→ **ACTIVITY**: After locating the line that contains "Open the settings gear" in the records below, write out exactly that line and each line after it through the one that contains "The image size is (1456, 819).", and nothing else.

════════

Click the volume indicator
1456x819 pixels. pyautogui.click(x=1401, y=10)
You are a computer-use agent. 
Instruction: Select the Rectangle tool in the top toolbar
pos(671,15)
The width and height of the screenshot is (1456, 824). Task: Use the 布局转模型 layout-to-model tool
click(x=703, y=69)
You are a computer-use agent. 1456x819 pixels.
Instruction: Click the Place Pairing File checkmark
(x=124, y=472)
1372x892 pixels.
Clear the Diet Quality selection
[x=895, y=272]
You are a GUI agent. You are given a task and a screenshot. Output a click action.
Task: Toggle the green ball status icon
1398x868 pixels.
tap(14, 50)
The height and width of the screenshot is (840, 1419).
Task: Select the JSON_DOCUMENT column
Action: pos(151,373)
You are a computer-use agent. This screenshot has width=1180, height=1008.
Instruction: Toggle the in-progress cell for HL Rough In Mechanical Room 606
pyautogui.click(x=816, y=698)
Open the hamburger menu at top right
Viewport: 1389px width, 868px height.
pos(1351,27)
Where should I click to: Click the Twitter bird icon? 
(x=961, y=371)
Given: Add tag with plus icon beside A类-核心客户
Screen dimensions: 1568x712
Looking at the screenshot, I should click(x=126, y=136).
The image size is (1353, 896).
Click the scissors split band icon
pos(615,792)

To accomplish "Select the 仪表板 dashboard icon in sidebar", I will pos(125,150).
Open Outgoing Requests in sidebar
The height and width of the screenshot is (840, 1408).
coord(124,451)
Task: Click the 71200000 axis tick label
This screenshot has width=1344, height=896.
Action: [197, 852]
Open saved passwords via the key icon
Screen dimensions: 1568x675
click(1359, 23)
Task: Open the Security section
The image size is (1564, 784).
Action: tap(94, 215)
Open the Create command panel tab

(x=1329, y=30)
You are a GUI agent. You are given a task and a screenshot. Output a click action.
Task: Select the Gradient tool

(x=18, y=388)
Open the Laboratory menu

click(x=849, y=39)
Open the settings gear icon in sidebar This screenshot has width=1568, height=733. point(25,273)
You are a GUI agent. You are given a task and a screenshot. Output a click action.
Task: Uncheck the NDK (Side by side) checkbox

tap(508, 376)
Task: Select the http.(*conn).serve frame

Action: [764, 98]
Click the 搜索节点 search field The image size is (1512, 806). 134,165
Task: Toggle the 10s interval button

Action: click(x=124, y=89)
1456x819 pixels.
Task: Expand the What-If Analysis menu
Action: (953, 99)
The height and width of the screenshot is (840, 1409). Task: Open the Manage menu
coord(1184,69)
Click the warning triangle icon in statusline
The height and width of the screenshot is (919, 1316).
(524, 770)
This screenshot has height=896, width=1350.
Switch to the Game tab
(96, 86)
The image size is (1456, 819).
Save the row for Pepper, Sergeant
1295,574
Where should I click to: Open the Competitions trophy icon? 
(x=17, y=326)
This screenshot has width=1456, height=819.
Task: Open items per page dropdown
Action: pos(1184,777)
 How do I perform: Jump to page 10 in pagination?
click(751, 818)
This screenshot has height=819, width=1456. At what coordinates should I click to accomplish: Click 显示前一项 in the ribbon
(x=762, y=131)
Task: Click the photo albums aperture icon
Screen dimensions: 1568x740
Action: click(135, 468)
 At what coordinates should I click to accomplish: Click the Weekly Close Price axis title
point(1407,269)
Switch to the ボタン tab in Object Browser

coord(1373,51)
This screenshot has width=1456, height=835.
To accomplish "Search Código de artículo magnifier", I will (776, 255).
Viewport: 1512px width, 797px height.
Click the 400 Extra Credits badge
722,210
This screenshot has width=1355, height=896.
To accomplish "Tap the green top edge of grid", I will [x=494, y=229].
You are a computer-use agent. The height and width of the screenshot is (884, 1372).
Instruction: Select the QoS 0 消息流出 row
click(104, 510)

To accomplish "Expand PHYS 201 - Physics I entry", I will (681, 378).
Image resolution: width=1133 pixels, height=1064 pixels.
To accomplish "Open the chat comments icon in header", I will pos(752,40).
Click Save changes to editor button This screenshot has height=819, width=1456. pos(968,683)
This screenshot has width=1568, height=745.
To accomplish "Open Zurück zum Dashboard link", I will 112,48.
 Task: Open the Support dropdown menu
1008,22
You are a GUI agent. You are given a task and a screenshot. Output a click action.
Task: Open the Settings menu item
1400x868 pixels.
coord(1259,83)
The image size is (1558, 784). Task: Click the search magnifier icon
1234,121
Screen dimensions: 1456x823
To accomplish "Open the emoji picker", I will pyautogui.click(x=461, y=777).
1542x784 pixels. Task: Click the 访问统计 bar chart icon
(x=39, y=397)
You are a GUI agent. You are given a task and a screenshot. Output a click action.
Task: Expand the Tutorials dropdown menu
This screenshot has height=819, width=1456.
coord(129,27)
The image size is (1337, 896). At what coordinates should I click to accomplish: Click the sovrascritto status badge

════════

→ **TASK RESULT**:
Open the settings gear icon in sidebar This screenshot has width=1568, height=733. point(25,273)
You are a GUI agent. You are given a task and a screenshot. Output a click action.
Task: Uncheck the NDK (Side by side) checkbox

tap(508, 376)
Task: Select the http.(*conn).serve frame

Action: [764, 98]
Click the 搜索节点 search field The image size is (1512, 806). 134,165
Task: Toggle the 10s interval button

Action: click(x=124, y=89)
1456x819 pixels.
Task: Expand the What-If Analysis menu
Action: (953, 99)
The height and width of the screenshot is (840, 1409). Task: Open the Manage menu
coord(1184,69)
Click the warning triangle icon in statusline
The height and width of the screenshot is (919, 1316).
(524, 770)
This screenshot has height=896, width=1350.
Switch to the Game tab
(96, 86)
The image size is (1456, 819).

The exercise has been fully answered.